> **Aim of the task**
The part below that opens with the line containing "Where should I click to: Click" and closes with the line containing "Given: Click Aktualisieren" should be copied exactly, minus any pictures.

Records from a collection
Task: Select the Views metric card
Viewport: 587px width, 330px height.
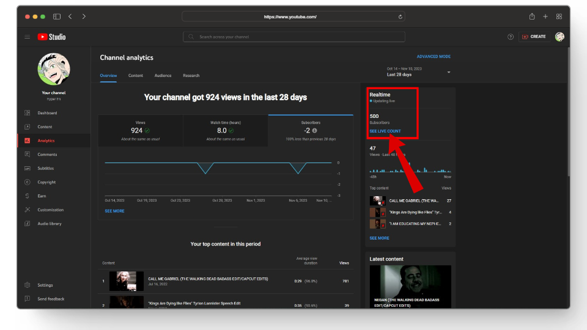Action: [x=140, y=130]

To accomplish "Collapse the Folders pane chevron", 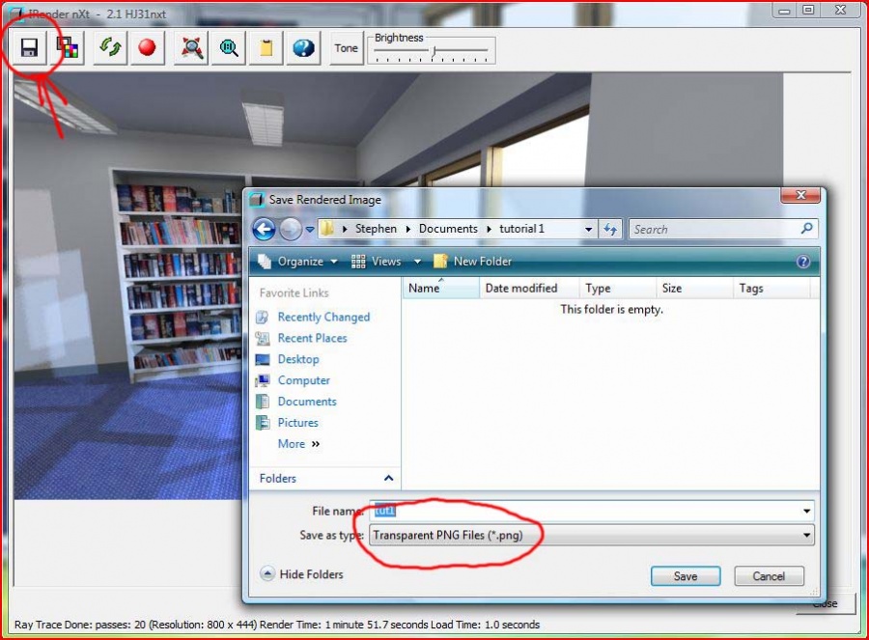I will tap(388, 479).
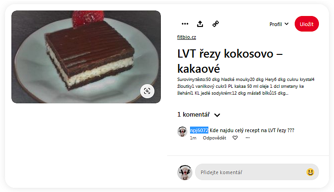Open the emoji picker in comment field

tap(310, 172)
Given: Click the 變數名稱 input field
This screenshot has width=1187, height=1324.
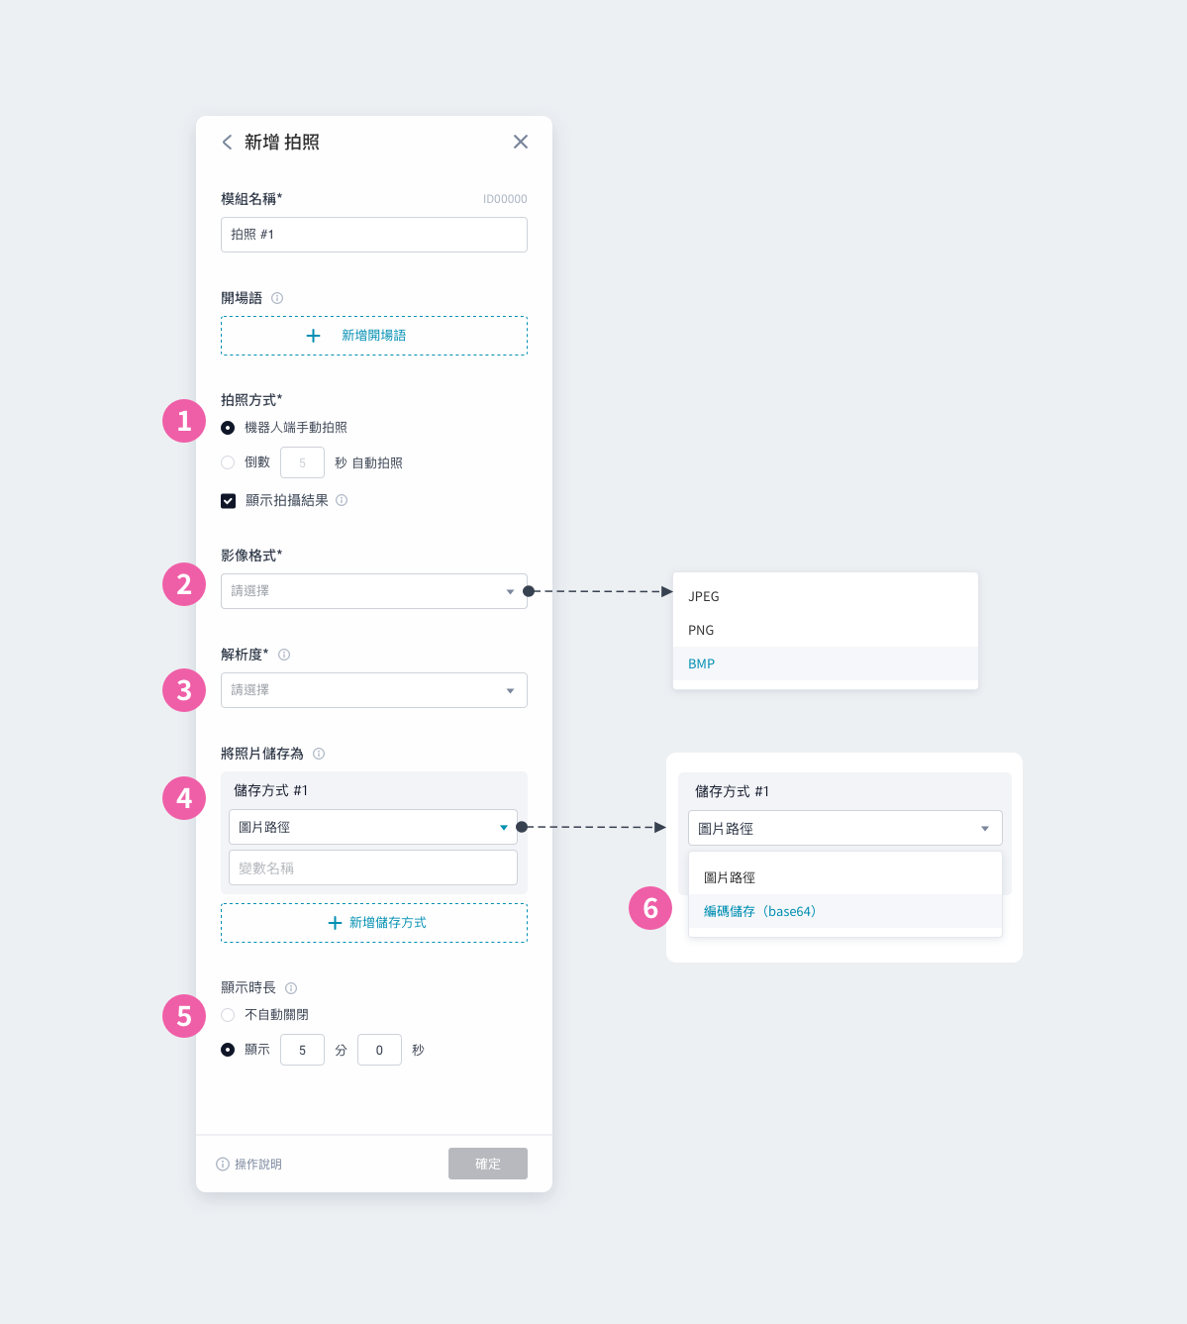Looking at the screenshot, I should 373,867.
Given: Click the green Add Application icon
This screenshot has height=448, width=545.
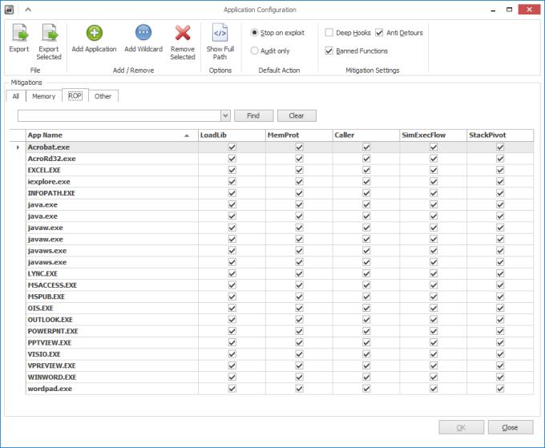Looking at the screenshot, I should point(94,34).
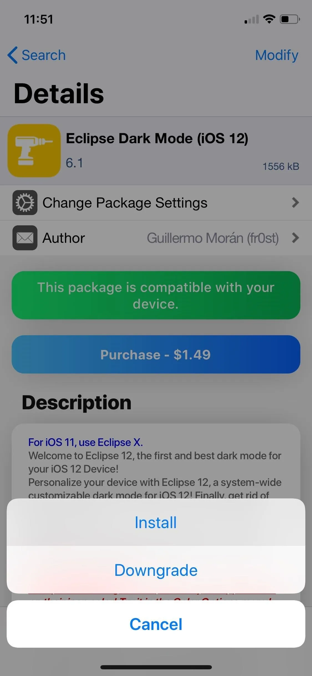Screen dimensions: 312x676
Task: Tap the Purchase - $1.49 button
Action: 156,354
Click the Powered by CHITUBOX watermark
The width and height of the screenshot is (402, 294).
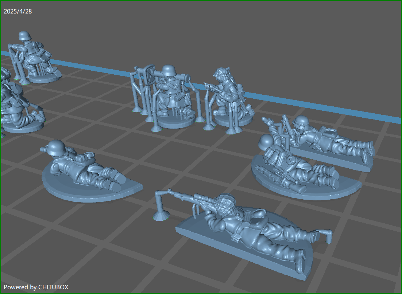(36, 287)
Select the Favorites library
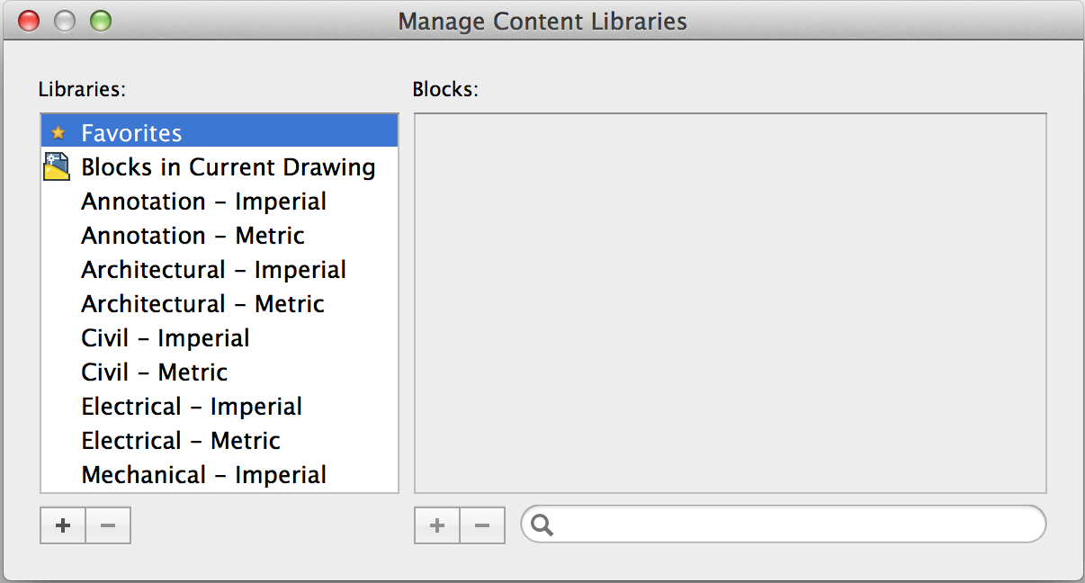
--
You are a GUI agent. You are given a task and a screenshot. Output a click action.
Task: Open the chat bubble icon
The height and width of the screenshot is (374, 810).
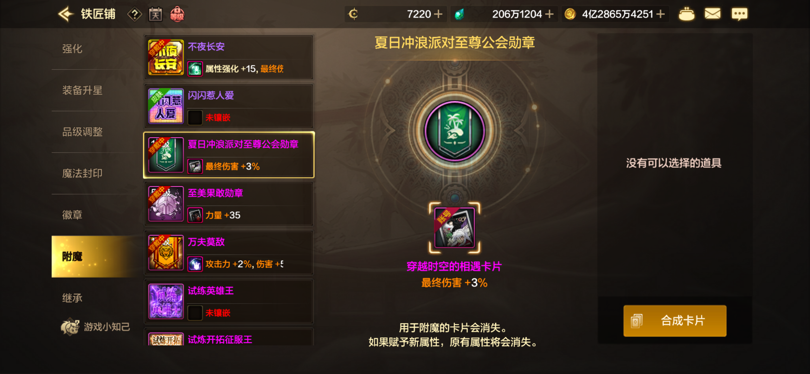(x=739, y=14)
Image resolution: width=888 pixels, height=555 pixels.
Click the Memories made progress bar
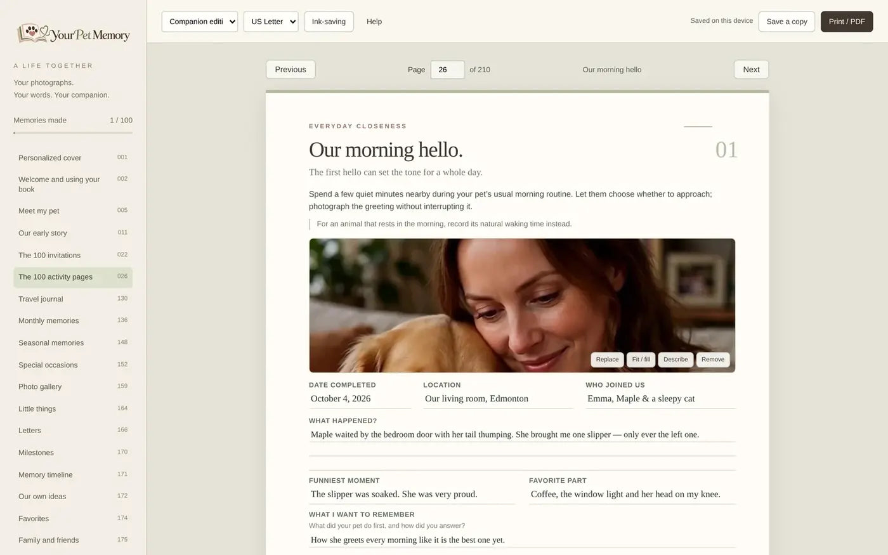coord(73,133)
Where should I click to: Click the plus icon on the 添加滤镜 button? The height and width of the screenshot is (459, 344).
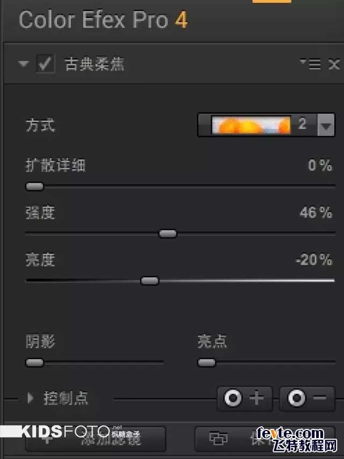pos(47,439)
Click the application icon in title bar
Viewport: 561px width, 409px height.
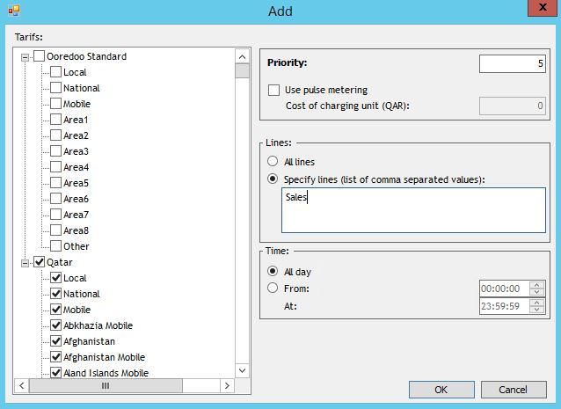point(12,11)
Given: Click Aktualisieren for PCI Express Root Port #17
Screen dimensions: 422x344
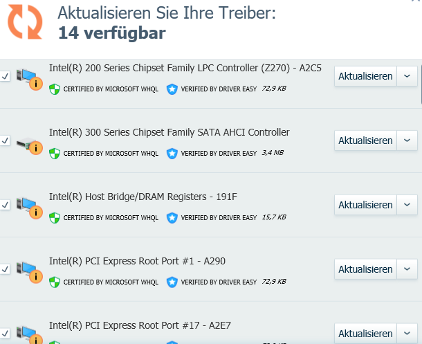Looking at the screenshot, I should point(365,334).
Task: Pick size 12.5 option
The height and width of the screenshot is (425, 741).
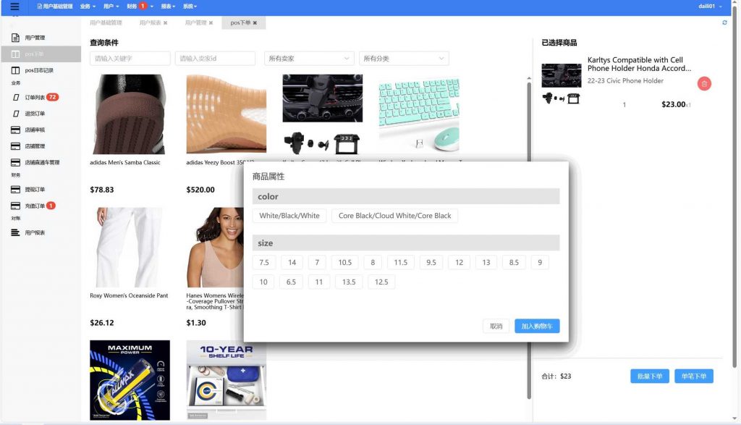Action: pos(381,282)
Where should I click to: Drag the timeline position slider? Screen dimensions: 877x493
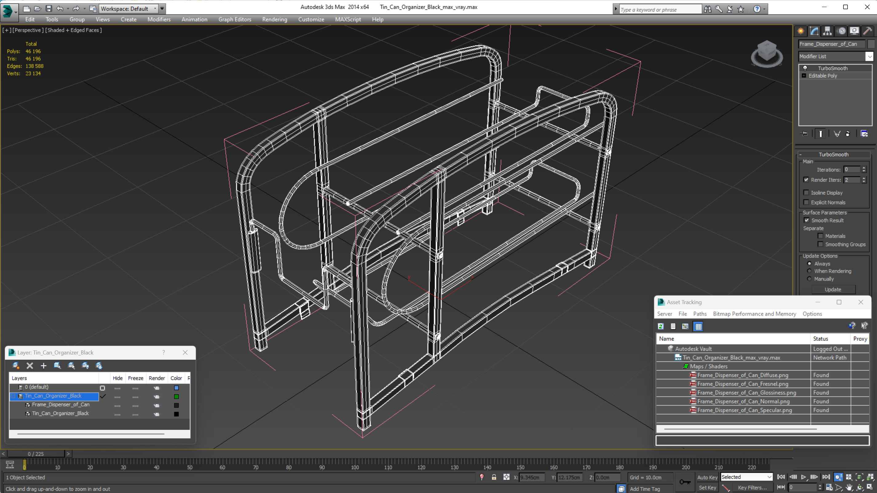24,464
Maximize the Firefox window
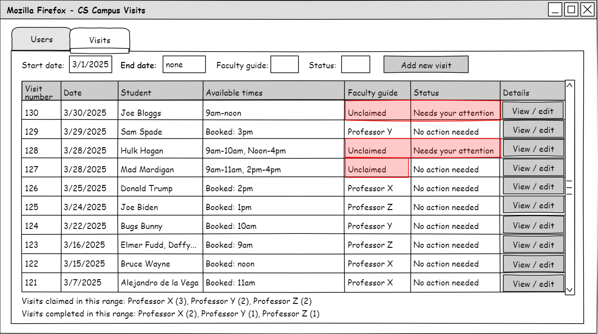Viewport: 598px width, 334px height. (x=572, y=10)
...
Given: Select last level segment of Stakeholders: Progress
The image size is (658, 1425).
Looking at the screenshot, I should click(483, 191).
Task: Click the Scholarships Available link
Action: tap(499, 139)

> **Response to the exercise**
Where should I click to: Click the plus icon on the 添加滤镜 button? The height and width of the screenshot is (459, 344).
pos(47,439)
Click the application icon in title bar
Viewport: 561px width, 409px height.
point(12,11)
Given: Click Aktualisieren for PCI Express Root Port #17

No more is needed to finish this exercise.